Extinction of the "Grey Zone"
Terrorism is all about polarization. It is about reconfiguring intergroup relationships so that extreme leadership appears to offer the most sensible way of engaging with an extreme world, prominent social scientists say. It is, in effect, a design for co-creation of opposing groups in continuing cycles of contention and peril.
Psychologists S. Alexander Haslam and Stephen D. Reicher, both scholars of radicalization, say while we usually think of terrorists as sadists and psychopaths, studies show that most are ordinary people driven by group dynamics to commit violence for causes they believe to be just and noble. Reicher, a professor at the University of St. Andrews in Scotland and Haslam, professor and Australian Laureate Fellow at the University of Queensland describe their research in a Scientific American issue on terrorism.
“Although we tend to think of Islamic extremists and Islamophobes as being diametrically opposed,” they write, “the two are inextricably entwined. And this realization means that solutions to the scourge of terror will lie as much with ‘us’ as with ‘them.’”
Solutions are urgently needed. The According to the 2015 Global Terrorism Index, terror related deaths have increased from 3,329 in 2000 to 32,85 in 2014. Between 2013 and 2014, deaths from terrorism rose 80 percent.
The authors cite experiments by Stanley Milgram in which subjects inflected apparently painful electric shocks on others, and the Stanford Prison Experiment by Philip Zimbardo, which show that under the right circumstances ordinary people are capable of being quite cruel. They cite more recent social research that explores the impact of marginalization, shared identity, and misrecognition, which they describe as the experience of having others misunderstand or deny a valued identity.
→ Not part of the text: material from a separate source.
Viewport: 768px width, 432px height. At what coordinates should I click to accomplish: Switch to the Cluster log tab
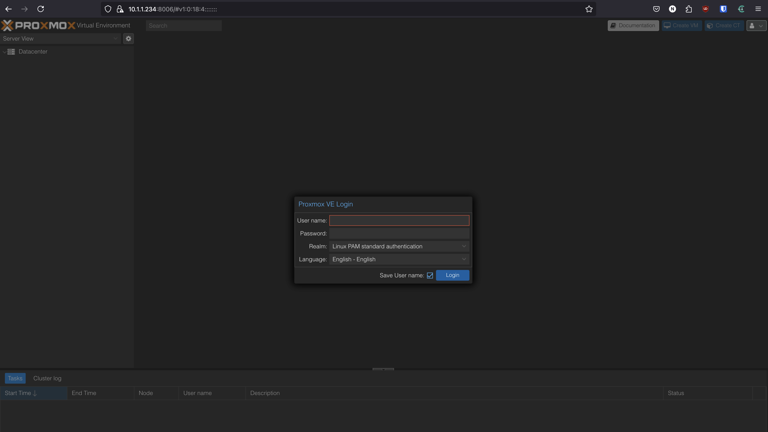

In studies of how people choose leaders, Haslam and Ilka Gleibs of the London School of Economics, found that people are most likely to support bellicose leaders if their group is in competition with another belligerent group. They say, for example, that ISIS feeds off immoderate attacks from Western politicians just as immoderate Western politicians draw support for themselves with bellicose attacks on ISIS. The real power of terrorism, the researchers say, is that it can be used to provoke other groups into treating one’s own group as dangerous. That helps extremist leaders consolidate their followers with a narrative of their own group’s righteousness threatened by enemies.
University of Arizona journalism professor Shahiran Fahmy studied volumes of ISIS propaganda and found that most promotes visions of an “idealistic caliphate” in which Muslims live in propriety and harmony. Only five percent showed the gruesome brutality ISIS itself often provides for Western newscasts.
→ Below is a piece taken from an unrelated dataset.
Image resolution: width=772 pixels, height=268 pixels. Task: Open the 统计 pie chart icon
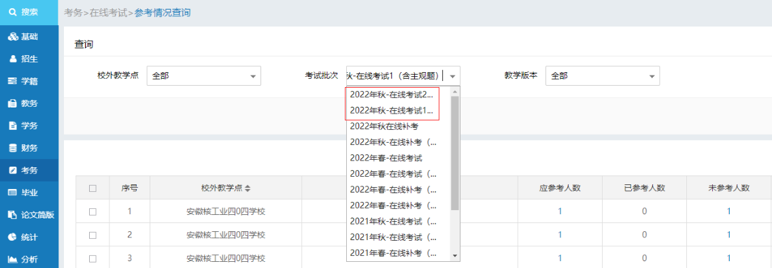pyautogui.click(x=13, y=237)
ISIS puts out a slick magazine called Dabiq, which last year ran an editorialcalled “The Extinction of the Grey Zone.” In Dabiq’s view, the world should be divided into two opposing camps, an idealistic caliphate and a demonized West of non-believers. The grey zone that ISIS considers intolerably ambiguous and wants to eliminate has been defined as the places in the Western world where Muslims coexist comfortably and productively with others. Haslam and Reicher say terrorism is a conscious strategy to promote enmity between polarized groups and help the most confrontational leaders attract more followers into their orbits. Extreme leaders welcome extreme reactions to their violent acts and heated rhetoric, they say, because it helps them in their work. The issue also has articles on what social science says about how to defeat of terrorism.